In October 2018, February 2019 and May 2019, the Registrant sold an aggregate of 23,923,188 shares of Series H Preferred Stock to accredited investors at a purchase price of $1.15 per share for an aggregate purchase price of approximately $27.5 million, including conversion of indebtedness.
Warrant Issuances
In February 2018, the Registrant issued a warrant to purchase 613,333 shares of Series G Preferred Stock at an exercise price of $0.75 per share to a lender in connection with a loan agreement.
Convertible Promissory Note Issuances
In December 2019, the Registrant issued $6.0 million in convertible debt (the December 2019 Notes) that was scheduled to mature in August 2020. In August 2020, the maturity date of this debt was extended to June 30, 2021. The December 2019 Notes were issued in two tranches of $3.0 million, with the first tranche funded in December 2019. Interest on the December 2019 Notes is 3% per annum and is payable in full upon maturity through the conversion to Series H Preferred Stock at 80% of the original issuance price of $1.15 per share.

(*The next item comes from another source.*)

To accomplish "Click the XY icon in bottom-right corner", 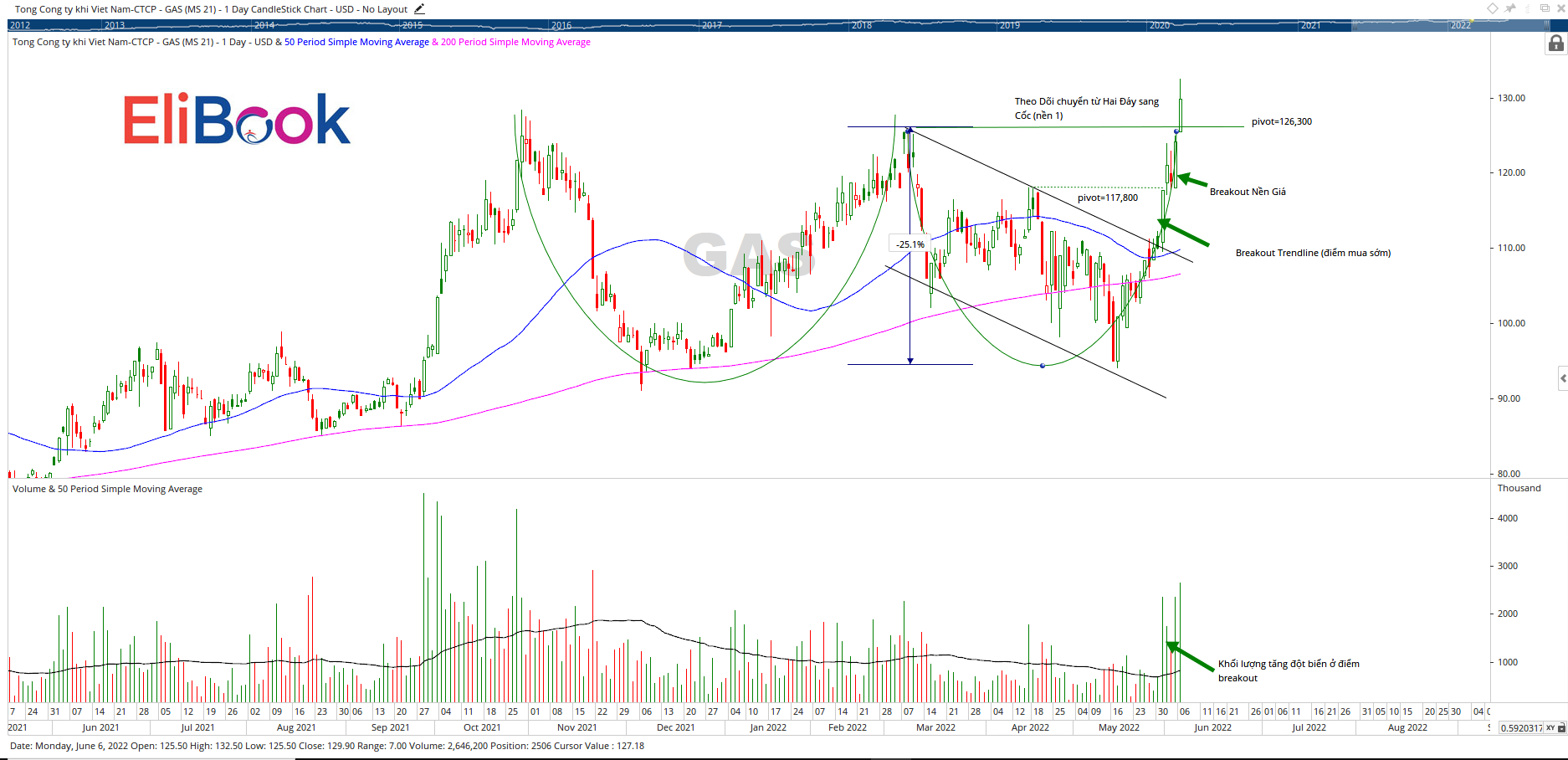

On or before the maturity date if the December 2019 Notes are unpaid, the outstanding principal and unpaid accrued interest under the December 2019 Notes shall be automatically converted into common stock at the completion of this offering. The conversion price will be equal to 80% of the price per share paid for the common stock sold in this offering. In the event of a corporate transaction, the unpaid principal and accrued interest shall become immediately due and payable in the same form of consideration and on the same terms and conditions as the consideration to be received by the holders of the Registrants equity securities in such transaction. The holders of the December 2019 Notes include a number of the Registrants directors and their affiliates.
In August and September 2019 the Registrant issued $10.0 million in convertible debt (the August 2019 Notes) that was scheduled to mature in August 2020. In August 2020, the maturity date of this debt was extended to June 30, 2021. Interest on the August 2019 Notes is 3% per annum and is payable in full upon maturity through the conversion to Series H Preferred Stock at the original issuance price of $1.15 per share. On or before the maturity date if the August 2019 Notes are unpaid, the outstanding principal and unpaid accrued interest under the August 2019 Notes shall be automatically converted into common stock at the completion of this offering. The conversion price would be equal to 95% of the price per share paid for the common stock sold
II-2
in this offering. The Registrant may prepay the August 2019 Notes in whole or in part at any time with prior consent of at least two-thirds of the August 2019 noteholders. In the event of a corporate transaction, the unpaid principal and accrued interest shall become immediately due and payable in the same form of consideration and on the same terms and conditions as the consideration to be received by the holders of the equity securities of the Registrant in such transaction. The holders of the August 2019 Notes include a number of the Registrants directors and their affiliates. In connection with the issuance of the December 2019 Notes, the conversion price of the August 2019 Notes was amended to 80% of the price per share paid for the preferred stock in the Qualified Financing or common stock in an IPO.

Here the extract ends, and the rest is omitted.